_Exercise:_
Return only those lines of the records below in which "agent" appears.

──────── Records shown ────────

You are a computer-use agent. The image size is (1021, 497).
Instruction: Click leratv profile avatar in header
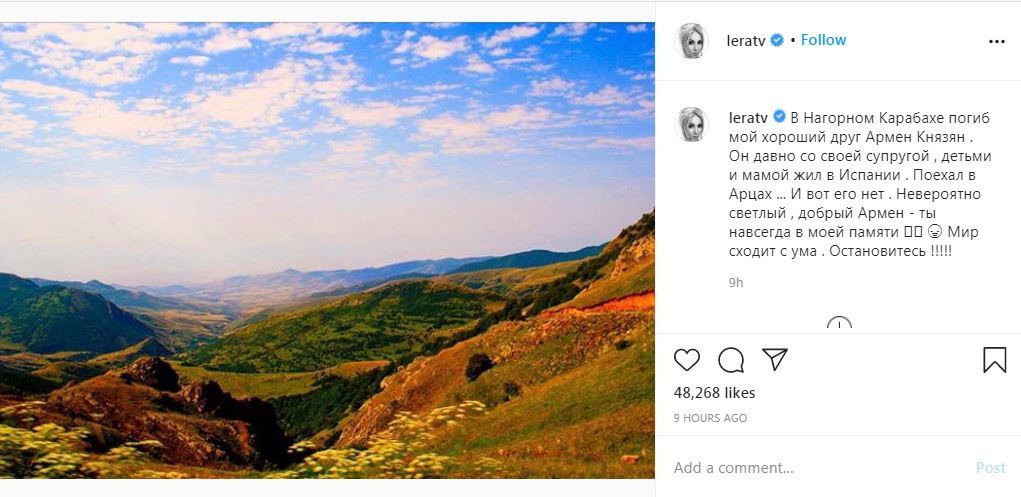click(x=692, y=41)
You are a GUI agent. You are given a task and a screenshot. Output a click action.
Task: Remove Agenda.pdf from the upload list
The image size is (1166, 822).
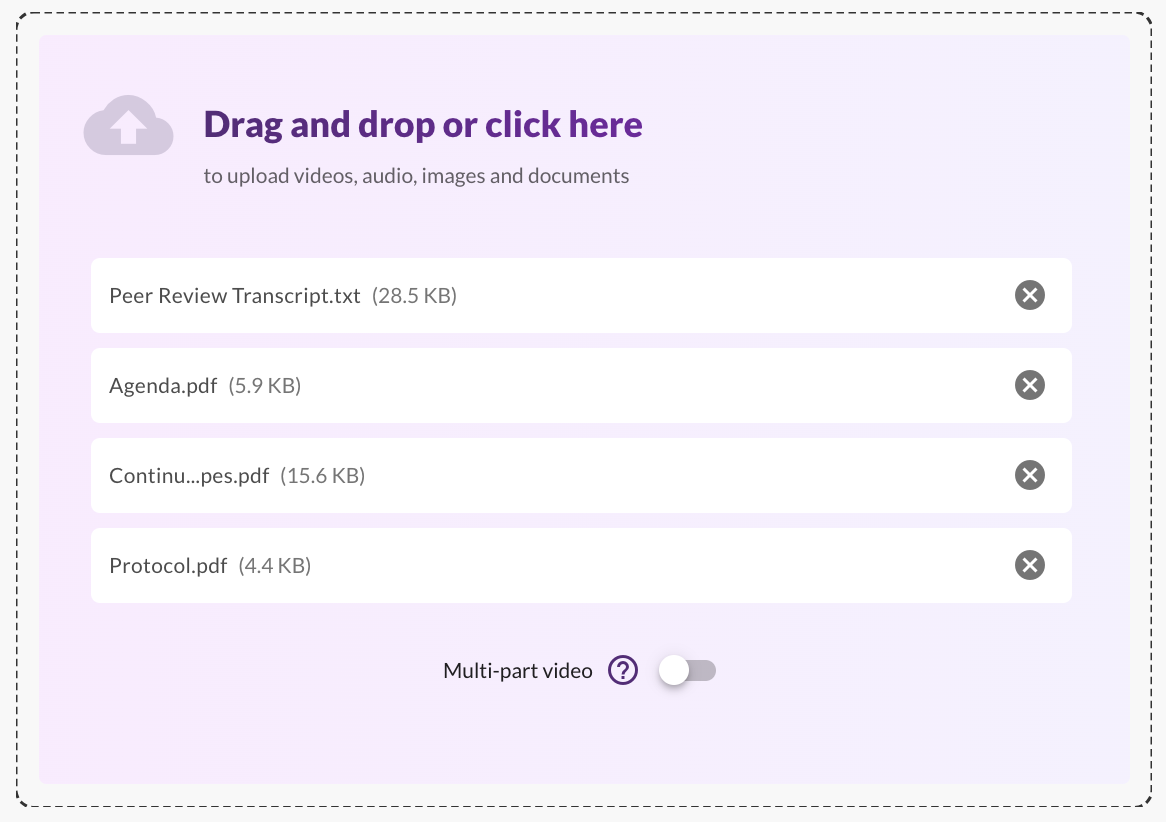(x=1029, y=385)
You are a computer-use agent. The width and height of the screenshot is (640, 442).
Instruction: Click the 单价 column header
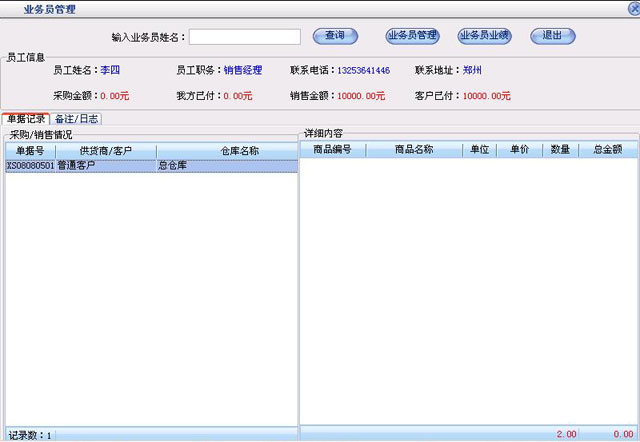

────────

_Finished task:_
You are a computer-use agent. The image size is (1021, 497).
You are a GUI agent. You are given a task and a screenshot. Output a click action.
You are a computer-use agent. The width and height of the screenshot is (640, 442).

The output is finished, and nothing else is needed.